First Line Security Risk Manager

Department: IT Operations

Employment Type: Permanent - Full Time

Location: London

Reporting To: Kirsty Kelly

• Conducting and documenting security risk assessments across systems, projects, and processes.
• Owning and managing the Group security risk register, ensuring timely updates, mitigation tracking, and escalation where required.
• Working closely with the 2nd line to manage security risks across the group.
• Supporting the Group CISO in risk reporting to executive stakeholders.
• Managing the exception to security policy process, including risk-based reviews, documentation, approvals, and renewals.
• Liaising with business stakeholders to assess and document residual risk where security standards cannot be met
• Supporting the creation, maintenance, and review of security policies and procedures to ensure alignment with regulatory, industry, and business requirements.
• Mapping security policies to procedures and controls to ensure clear operational accountability.
• Facilitating awareness and compliance of security policies across business units
• And many other security-related activities!

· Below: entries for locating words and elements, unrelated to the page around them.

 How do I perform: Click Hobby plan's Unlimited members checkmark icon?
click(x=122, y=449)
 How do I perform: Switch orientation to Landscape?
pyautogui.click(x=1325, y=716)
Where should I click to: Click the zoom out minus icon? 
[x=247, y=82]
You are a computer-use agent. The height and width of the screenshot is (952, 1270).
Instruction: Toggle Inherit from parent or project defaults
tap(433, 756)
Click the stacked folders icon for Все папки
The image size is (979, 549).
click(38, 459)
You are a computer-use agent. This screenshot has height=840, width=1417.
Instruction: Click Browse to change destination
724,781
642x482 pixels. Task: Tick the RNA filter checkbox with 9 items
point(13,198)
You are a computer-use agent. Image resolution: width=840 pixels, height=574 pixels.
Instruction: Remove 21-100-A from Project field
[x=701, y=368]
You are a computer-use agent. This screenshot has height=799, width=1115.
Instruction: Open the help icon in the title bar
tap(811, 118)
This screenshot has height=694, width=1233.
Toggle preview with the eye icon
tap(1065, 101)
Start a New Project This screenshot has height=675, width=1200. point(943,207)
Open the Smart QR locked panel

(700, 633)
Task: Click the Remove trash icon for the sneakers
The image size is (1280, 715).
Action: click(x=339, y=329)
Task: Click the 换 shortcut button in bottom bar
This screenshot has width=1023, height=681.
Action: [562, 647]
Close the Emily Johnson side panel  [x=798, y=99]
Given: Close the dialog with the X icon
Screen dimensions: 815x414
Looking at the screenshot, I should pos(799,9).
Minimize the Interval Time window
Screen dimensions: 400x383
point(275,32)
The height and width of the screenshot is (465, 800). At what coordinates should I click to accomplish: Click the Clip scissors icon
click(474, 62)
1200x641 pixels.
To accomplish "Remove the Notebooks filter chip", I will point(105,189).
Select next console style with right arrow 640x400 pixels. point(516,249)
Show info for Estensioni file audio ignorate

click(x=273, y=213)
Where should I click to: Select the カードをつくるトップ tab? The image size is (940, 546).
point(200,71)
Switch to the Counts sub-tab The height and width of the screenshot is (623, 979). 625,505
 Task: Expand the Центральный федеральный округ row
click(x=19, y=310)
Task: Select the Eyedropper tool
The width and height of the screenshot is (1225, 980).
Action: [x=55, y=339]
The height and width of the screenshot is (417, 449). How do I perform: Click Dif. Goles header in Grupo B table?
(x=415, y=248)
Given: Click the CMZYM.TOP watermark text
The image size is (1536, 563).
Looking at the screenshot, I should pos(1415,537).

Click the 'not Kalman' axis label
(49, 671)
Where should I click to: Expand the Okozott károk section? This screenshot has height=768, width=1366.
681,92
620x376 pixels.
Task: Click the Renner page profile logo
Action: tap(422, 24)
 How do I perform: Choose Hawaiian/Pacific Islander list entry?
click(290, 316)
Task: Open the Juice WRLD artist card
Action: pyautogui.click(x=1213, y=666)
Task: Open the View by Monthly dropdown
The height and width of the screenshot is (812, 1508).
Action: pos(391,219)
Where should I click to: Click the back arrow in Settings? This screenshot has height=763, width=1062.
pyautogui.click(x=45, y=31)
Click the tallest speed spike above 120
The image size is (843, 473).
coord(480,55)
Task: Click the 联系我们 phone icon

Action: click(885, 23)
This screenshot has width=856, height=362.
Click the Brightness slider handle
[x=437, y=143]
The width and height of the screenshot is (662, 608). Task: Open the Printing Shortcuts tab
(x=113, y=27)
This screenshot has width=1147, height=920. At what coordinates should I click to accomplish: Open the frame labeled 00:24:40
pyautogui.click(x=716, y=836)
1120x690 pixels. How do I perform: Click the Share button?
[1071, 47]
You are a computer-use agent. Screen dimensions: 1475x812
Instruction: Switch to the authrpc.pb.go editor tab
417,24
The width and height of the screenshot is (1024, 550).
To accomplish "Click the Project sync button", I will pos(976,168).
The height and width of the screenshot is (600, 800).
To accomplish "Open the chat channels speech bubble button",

• Hands-on experience managing risk assessments, policy exceptions, and governance processes.
• Proven experience (minimum 5+ years) in security risk management, essential that this is within financial services or a regulated industry.
• Strong understanding of information security principles, standards (e.g., ISO 27001, NIST), and regulatory requirements (e.g., NYDFS, GDPR).
• Experience with risk and control frameworks (e.g., IRAM2, FAIR, COBIT) essential.
• Working knowledge of global regulations: GDPR, DORA, APRA CPS 234, CCPA, etc.
• Strong familiarity with UK and international regulatory frameworks in the US, Europe and Australia.
• Adept at translating complex regulatory or technical requirements into practical business-aligned risk management principles.
• Collaborative, adaptable, and capable of operating across time zones and cultures.
• Comfortable working with audit and compliance stakeholders during assessments, certifications, or investigations.